One candidate, a writer recently returned from exile in Paris to run for president, spoke out against polygamy and campaigned for women to have a voice in divorce. This was more than a political issue, and mullahs called for his disqualification as a candidate, citing his "blasphemy." Eighty years ago, an Afghan king was forced into exile when he banned polygamy and advocated the education of women. Change is difficult.

Among the original 18 candidates for president, only one was a woman, but that's a start. A quarter of the new parliament to be elected next spring must be female.

Robina Muqimyar, a woman who made the team Afghanistan sent to the Athens Olympics earlier this year, finished next to last in the women's 100-meter race, but she had a longer way to go than most. She trained in Kabul Stadium, where the Taliban once hanged Afghan men from the goal posts for their amusement.

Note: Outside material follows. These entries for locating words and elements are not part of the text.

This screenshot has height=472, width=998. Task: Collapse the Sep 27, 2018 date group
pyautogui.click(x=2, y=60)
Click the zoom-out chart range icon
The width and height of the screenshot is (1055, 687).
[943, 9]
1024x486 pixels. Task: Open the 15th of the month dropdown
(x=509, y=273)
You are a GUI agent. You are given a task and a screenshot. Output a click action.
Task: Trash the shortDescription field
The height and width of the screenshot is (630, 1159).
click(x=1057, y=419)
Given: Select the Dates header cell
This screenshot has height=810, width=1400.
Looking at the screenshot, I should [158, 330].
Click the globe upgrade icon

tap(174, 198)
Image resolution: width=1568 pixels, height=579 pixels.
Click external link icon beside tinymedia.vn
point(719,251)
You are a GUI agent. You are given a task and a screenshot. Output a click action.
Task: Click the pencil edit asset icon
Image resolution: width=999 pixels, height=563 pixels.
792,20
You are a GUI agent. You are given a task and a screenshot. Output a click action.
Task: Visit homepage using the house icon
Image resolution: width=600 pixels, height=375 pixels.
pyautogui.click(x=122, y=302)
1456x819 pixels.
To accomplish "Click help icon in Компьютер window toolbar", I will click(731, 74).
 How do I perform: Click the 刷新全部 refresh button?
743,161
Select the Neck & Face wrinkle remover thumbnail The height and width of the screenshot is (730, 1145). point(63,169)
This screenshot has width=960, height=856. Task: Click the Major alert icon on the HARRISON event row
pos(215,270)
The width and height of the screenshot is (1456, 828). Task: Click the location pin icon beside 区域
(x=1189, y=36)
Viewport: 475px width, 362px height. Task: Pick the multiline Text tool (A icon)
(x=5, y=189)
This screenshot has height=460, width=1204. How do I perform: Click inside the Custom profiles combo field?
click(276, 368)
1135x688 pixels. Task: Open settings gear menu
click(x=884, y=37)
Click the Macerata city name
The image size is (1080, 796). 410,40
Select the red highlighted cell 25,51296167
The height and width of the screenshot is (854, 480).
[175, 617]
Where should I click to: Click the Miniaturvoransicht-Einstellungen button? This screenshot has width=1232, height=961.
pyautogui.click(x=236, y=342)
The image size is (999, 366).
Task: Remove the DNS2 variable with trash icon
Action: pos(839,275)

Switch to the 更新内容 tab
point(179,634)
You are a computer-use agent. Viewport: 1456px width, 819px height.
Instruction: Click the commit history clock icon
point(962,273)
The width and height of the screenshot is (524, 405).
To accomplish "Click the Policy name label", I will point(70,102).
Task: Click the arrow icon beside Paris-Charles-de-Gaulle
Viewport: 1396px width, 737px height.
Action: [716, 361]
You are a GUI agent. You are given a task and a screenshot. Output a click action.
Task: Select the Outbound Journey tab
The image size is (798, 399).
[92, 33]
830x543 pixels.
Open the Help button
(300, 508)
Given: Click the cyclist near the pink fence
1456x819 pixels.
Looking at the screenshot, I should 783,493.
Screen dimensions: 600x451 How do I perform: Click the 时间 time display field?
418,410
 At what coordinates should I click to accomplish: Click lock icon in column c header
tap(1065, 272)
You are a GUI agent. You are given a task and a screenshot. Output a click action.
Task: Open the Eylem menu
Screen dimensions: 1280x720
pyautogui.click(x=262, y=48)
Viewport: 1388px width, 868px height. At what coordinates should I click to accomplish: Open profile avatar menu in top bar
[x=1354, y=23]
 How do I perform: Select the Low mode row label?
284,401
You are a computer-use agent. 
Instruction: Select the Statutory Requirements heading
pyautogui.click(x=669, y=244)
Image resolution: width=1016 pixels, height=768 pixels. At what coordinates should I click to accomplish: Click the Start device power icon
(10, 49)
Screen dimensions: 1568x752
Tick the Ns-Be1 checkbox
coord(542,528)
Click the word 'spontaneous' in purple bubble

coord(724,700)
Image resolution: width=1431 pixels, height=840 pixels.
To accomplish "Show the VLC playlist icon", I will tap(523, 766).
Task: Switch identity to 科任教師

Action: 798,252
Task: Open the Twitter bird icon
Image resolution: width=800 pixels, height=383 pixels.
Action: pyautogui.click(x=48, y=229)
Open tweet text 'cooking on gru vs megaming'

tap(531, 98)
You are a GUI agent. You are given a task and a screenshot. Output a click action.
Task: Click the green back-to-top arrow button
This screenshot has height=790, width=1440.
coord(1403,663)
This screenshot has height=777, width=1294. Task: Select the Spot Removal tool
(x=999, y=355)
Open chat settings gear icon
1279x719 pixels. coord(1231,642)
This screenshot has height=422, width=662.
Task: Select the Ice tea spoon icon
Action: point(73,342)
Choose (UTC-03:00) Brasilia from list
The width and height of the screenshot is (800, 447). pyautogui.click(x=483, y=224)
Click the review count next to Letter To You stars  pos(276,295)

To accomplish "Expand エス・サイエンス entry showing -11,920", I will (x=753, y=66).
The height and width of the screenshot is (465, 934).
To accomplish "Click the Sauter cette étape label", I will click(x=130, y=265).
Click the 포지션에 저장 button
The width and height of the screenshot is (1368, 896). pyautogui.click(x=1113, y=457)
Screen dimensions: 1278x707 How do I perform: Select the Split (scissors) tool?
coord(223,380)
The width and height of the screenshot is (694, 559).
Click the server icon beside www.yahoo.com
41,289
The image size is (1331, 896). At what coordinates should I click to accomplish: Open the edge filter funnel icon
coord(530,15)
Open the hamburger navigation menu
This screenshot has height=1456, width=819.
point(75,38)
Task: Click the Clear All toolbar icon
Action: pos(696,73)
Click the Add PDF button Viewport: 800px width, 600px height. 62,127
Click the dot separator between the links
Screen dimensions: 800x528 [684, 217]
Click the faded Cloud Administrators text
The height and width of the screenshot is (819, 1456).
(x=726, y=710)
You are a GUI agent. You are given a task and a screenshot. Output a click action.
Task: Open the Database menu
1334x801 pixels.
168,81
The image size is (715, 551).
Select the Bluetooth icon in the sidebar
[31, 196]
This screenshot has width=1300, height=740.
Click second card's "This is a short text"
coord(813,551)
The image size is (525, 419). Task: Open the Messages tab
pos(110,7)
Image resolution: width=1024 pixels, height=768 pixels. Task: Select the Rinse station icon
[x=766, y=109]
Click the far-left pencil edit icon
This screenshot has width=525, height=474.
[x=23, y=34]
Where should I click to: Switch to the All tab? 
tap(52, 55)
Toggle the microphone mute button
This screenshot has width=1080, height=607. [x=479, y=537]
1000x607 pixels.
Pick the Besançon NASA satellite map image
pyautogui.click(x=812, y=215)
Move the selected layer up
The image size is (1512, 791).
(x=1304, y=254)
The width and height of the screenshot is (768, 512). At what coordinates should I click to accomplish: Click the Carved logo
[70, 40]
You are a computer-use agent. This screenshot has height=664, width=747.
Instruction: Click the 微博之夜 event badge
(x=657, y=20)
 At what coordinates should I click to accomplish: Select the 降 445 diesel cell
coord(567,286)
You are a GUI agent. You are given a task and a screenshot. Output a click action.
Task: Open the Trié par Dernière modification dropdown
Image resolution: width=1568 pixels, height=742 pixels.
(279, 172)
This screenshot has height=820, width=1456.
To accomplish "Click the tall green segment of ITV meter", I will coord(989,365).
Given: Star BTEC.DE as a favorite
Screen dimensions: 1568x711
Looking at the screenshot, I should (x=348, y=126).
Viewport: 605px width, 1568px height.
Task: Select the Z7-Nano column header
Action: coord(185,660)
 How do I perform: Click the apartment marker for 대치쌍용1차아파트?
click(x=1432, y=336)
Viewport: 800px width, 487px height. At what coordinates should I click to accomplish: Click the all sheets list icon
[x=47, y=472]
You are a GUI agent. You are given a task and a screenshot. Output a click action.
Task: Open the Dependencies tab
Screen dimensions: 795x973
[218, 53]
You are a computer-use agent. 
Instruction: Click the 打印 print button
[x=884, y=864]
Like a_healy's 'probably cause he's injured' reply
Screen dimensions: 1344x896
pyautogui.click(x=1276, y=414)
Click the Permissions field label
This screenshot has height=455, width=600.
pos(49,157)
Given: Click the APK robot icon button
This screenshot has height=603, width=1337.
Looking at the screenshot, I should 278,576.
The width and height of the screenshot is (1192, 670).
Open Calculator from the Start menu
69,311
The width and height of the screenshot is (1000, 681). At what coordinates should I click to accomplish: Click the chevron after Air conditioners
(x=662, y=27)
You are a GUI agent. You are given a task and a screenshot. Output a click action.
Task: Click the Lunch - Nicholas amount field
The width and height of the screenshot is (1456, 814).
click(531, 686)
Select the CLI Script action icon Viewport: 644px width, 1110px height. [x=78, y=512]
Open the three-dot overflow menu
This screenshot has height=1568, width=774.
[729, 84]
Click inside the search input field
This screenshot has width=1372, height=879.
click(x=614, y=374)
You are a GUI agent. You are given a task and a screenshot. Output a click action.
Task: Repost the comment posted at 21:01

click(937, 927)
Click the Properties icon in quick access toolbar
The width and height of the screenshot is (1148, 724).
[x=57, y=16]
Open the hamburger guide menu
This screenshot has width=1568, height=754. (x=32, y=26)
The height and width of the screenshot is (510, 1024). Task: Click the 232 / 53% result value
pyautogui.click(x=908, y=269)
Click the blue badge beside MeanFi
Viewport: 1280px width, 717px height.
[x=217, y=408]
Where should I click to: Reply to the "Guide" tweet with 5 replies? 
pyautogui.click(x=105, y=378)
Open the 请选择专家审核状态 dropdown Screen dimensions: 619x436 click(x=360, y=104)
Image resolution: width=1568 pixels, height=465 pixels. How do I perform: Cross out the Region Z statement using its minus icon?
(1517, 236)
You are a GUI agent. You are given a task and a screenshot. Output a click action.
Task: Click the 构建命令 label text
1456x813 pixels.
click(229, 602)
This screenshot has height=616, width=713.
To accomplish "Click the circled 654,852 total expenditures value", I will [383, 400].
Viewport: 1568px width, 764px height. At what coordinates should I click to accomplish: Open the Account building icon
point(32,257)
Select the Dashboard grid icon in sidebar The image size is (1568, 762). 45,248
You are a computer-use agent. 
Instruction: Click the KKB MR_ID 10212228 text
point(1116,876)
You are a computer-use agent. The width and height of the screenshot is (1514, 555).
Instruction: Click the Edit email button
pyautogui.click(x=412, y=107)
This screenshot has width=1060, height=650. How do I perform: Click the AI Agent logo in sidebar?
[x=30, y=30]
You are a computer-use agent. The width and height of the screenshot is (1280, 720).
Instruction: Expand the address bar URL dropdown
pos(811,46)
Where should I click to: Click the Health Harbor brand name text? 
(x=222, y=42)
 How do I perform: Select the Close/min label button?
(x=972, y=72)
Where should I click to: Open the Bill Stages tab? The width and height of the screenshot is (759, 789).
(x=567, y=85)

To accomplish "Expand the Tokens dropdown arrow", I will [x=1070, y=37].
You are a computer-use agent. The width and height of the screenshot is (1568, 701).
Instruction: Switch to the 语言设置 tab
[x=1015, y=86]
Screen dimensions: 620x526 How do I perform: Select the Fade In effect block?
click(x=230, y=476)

The presidential election in Afghanistan can rightly be regarded as a remarkable victory in the war against terrorism and the struggle to establish democracy in a backward part of the world, but it's also a breakthrough for women struggling to rise above narrow male chauvinism embedded in a particularly backward version of an ancient religion.

"Just three years ago, women were being executed in the sports stadium," says President Bush. "Today they're voting for a leader of a free country." The emancipation of women in the Middle East, as Bernard Lewis, the distinguished scholar of Islamic culture, observes, "is the touchstone of difference between modernization and Westernization."

More than a million girls are now studying in Afghanistan. Their education will move the struggle for democracy forward. Most women have given up the burqa for headscarves, long dresses and pants, and that's a long way from a T-shirt that reads "Dior Not War." Americans can take a certain pride that we have contributed to their emancipation. "You've come a long way, baby."